▸ EXERCISE DETAILS:
Please tally how many lines in the entries below include the word "computer", giving only the number.
==========
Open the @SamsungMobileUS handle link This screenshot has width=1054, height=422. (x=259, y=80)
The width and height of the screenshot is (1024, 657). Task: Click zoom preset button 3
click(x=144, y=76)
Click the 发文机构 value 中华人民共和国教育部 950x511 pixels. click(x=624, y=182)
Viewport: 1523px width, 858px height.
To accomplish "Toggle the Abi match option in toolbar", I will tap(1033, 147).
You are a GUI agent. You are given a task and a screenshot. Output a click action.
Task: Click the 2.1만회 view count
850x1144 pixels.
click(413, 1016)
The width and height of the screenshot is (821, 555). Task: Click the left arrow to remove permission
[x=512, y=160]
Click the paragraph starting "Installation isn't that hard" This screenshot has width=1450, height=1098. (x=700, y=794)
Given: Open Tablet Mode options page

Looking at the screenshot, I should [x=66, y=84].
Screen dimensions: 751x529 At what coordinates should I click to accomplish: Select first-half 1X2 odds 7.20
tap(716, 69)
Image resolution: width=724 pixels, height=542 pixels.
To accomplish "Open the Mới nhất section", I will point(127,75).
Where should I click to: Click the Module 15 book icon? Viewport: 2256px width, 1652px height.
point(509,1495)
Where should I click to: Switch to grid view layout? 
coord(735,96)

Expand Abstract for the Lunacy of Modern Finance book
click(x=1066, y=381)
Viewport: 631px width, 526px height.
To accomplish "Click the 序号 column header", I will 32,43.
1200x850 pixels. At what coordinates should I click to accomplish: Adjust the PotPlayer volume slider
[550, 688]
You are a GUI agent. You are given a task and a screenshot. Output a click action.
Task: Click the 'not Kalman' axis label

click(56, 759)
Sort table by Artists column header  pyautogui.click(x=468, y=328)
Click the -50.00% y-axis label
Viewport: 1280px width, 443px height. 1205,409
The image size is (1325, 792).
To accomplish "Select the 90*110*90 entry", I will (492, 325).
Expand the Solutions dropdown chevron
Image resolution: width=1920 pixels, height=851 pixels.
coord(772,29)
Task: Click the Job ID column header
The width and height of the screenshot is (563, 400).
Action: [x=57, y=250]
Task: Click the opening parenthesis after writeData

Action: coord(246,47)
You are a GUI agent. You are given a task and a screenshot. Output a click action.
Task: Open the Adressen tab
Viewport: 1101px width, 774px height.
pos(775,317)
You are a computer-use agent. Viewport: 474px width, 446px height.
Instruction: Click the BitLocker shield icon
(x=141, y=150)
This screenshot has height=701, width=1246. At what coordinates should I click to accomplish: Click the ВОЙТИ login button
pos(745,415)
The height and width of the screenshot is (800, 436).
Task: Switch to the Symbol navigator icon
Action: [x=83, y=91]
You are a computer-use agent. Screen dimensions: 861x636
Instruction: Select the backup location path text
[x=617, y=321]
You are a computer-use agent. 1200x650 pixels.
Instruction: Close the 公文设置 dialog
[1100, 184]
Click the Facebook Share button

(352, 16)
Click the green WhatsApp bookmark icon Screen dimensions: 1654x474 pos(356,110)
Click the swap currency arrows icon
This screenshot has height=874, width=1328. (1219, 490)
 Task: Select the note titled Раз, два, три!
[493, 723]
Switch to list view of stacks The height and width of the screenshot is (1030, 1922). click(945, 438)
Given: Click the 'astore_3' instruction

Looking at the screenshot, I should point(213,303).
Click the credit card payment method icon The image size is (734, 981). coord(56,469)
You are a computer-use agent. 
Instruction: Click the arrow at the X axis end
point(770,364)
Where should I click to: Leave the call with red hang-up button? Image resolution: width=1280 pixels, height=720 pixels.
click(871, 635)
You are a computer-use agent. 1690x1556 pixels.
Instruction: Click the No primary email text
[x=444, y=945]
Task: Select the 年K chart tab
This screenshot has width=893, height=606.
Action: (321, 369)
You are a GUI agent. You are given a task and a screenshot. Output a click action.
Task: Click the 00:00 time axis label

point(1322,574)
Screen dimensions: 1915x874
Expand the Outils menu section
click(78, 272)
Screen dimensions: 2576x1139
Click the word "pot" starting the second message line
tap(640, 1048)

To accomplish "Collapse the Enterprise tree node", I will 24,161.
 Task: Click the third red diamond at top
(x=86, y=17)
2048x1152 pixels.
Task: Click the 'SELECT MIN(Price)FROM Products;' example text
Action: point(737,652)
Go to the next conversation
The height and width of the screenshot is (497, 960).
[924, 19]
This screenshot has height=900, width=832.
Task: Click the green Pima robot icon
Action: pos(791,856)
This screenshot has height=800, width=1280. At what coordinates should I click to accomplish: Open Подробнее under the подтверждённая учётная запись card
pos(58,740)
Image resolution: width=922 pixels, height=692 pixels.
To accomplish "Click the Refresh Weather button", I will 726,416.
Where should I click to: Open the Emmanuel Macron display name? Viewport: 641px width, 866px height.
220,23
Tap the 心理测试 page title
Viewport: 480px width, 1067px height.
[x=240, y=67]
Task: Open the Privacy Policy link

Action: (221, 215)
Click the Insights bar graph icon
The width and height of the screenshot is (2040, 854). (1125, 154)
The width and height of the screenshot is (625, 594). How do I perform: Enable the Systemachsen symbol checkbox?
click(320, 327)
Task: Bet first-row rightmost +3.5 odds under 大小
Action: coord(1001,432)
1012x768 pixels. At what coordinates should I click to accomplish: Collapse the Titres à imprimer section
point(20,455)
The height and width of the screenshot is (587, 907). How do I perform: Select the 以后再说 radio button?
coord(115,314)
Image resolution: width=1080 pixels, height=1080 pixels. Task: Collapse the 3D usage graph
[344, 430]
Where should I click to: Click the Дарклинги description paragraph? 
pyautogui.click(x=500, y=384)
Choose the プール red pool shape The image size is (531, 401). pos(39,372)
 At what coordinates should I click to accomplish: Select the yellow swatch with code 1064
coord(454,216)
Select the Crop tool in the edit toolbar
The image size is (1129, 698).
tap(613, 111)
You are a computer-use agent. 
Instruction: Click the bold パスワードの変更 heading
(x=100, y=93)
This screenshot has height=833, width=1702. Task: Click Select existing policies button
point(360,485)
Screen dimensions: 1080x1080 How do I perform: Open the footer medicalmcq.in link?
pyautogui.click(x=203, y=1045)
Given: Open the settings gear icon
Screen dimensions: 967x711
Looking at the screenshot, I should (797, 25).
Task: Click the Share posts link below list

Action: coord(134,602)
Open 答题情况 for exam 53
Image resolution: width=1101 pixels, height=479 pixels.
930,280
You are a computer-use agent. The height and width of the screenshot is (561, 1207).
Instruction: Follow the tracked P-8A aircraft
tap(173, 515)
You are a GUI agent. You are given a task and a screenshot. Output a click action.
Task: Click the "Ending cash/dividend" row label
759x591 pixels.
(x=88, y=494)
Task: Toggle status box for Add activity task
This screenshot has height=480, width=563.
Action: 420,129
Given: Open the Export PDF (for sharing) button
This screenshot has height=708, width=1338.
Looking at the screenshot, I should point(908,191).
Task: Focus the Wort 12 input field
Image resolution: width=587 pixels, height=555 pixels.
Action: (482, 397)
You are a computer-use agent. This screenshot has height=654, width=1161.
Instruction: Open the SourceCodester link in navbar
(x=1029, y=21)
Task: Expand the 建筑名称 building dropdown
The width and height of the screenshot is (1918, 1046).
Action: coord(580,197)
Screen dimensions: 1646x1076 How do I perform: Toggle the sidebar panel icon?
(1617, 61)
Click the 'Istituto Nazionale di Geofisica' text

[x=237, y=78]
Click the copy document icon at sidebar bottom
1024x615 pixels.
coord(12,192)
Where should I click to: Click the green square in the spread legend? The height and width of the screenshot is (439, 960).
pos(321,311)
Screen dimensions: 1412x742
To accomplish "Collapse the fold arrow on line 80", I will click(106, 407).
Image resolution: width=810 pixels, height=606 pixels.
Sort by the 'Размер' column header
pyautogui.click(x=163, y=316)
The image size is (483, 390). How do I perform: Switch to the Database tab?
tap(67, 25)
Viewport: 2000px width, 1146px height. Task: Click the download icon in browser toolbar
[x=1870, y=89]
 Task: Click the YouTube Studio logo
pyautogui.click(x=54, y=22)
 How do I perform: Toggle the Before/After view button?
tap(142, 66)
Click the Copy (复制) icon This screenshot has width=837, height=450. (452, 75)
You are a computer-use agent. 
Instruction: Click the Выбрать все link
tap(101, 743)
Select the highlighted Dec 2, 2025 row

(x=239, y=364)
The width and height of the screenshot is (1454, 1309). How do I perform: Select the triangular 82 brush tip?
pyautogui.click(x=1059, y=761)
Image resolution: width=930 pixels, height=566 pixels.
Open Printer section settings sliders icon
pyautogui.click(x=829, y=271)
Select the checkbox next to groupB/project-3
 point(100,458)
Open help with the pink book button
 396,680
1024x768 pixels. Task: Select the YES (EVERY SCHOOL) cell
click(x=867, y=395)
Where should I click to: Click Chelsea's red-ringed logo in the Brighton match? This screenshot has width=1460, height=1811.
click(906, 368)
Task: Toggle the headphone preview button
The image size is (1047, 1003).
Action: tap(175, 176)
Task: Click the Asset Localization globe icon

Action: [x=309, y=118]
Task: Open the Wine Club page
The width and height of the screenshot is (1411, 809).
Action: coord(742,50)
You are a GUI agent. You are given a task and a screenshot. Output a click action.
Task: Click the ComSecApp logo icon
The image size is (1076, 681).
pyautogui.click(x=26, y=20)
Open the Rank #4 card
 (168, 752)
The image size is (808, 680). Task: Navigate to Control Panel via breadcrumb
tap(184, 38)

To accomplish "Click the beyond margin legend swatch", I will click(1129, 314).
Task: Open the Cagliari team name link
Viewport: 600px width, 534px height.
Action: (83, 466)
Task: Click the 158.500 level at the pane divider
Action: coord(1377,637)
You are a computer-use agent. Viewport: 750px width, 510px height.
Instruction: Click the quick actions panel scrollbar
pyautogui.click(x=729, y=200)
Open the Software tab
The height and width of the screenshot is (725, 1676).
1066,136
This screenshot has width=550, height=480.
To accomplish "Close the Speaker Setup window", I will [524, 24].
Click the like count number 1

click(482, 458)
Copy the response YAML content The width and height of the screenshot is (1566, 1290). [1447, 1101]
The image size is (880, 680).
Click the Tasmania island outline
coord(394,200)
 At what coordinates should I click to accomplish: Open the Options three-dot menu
==========
▸ REPLY TO THE EXERCISE:
10